1. Fall cleaning. Clean the surface of your dock with a deck cleaner to remove dirt, fungus and algae. Spray your dock with water to see how the water beads on the surface of the wood. If your dock is not adequately repelling the water, it might be time to get it re-sealed. 

2. Inspect your dock. Check to make sure your dock isn't pinned or hampered by any stumps or other objects that would prevent it from moving up and down with the fluctuations in water levels. Make sure you do not need to replace any components. Replace them now so that you're not exposing a weak structure to the brunt of winter weather. Check all fasteners, hardware, bolts and skirting (the skirting should be well above the water line). Inspect all dock cables and bolts for any loose or rusting parts.

3. Be sure to drain all water lines. 

4. Raise your boat lift to ensure that it is holding air as it should. 

5. Lengthen your dock cables to allow the docks to drop. 

6. Make sure that you have a de-icer to keep the water around your dock from freezing and causing major damage. Protect your dock and boat lift from ice damage by installing a de-icer. The number of units you need will depend on the size of your dock, the depth of the water, Lake conditions and the expected weather conditions. Ice can break up entire dock structures, as well as age the wood and even splinter the surface.

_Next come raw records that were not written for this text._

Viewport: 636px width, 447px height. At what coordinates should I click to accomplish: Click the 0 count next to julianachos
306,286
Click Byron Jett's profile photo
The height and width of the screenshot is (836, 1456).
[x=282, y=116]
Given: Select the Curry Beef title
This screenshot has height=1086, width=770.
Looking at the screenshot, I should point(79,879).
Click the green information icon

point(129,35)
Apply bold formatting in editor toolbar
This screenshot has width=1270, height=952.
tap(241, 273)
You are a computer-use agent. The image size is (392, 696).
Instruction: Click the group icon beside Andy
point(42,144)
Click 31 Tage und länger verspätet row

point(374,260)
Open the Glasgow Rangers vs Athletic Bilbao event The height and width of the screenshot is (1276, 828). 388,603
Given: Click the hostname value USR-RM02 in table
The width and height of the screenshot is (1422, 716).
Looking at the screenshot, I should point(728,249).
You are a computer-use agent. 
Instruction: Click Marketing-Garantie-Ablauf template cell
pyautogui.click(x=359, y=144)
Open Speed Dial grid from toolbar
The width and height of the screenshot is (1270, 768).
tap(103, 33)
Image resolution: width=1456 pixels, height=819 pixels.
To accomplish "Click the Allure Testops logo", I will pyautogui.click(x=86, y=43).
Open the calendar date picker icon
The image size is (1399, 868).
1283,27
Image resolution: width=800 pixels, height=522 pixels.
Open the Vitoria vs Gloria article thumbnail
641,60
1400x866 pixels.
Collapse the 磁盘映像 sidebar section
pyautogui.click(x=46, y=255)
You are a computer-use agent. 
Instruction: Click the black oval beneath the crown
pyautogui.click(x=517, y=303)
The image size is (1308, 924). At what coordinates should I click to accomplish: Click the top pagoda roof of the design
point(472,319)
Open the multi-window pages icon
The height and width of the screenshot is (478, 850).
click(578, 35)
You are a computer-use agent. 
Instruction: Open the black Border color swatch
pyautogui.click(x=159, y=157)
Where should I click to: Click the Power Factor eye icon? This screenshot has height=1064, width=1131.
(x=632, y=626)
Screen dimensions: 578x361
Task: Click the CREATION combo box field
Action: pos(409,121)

7. Remove any ladders or other attached components in contact with the Lake water. 

8. Store boating accessories. Be sure to store not only dock furniture, but also any life jackets, water toys, fishing rods, etc. If you don't have a good place to store them, look into purchasing a dock locker. Summerset Boat Lifts has a large selection of boating accessories not only to use during the summer months, but also to help you get through the off-season.

9. Be neighborly. Ask a neighbor to keep an eye on your dock and report to you if problems are detected.

10. Seasonal maintenance checks on both docks and lifts can be performed by professionals. Usually companies run specials as business slows down in the late fall to encourage preventative maintenance, so take advantage and have someone do the work for you!

Winterizing your Boat

Before you know it, it will be time to put away the boat for the winter. Make sure you are doing it right so you don’t face costly mistakes that will put a damper on the spring boating season.

Many marinas at the Lake offer winterization services, making it easy, and taking care of many details the do-it-yourselfer may not think of.

A winterization service MarineMax at Lake of the Ozarks offers will typically protect your vessel’s engine, generator, freshwater system, head system, air conditioning system, washer/dryer, heat exchanger, shaft cooler, transmission oil, ice maker and sea strainers. And if you are storing your boat for the winter there are other things to think of — oil changes, engine impeller changes, lower unit fluid changes, anti-mildew bags, odor and moisture absorbing products and more.

Just like your car, proper winterization and service can extend the life of your boat, protecting it from the harsh elements and problems that occur by laying idle for months at a time.

Even if you choose to have a professional winterize your boat, there are a number of things you need to do to prepare. MarineMax provides these tips so you can have a worry-free winter. 

1. Make sure holding tanks are empty and fuel tanks are 3/4 full.

2. Remove all perishable food and beverages.

3. Remove all valuable items including portable electronics.

4. Open all lockers, drawers and compartments and clean thoroughly.

5. Open and clean the refrigerator and freezer.

6. Consider purchasing a mildew-free product to protect against moisture and mildew.

7. Turn your cushions on edge to allow air to circulate or take them to a climate-controlled space.

8. Inspect your lines, fenders and other mooring gear and replace if necessary.

9. Inventory all safety equipment: PFDs, fire extinguishers, flairs, etc.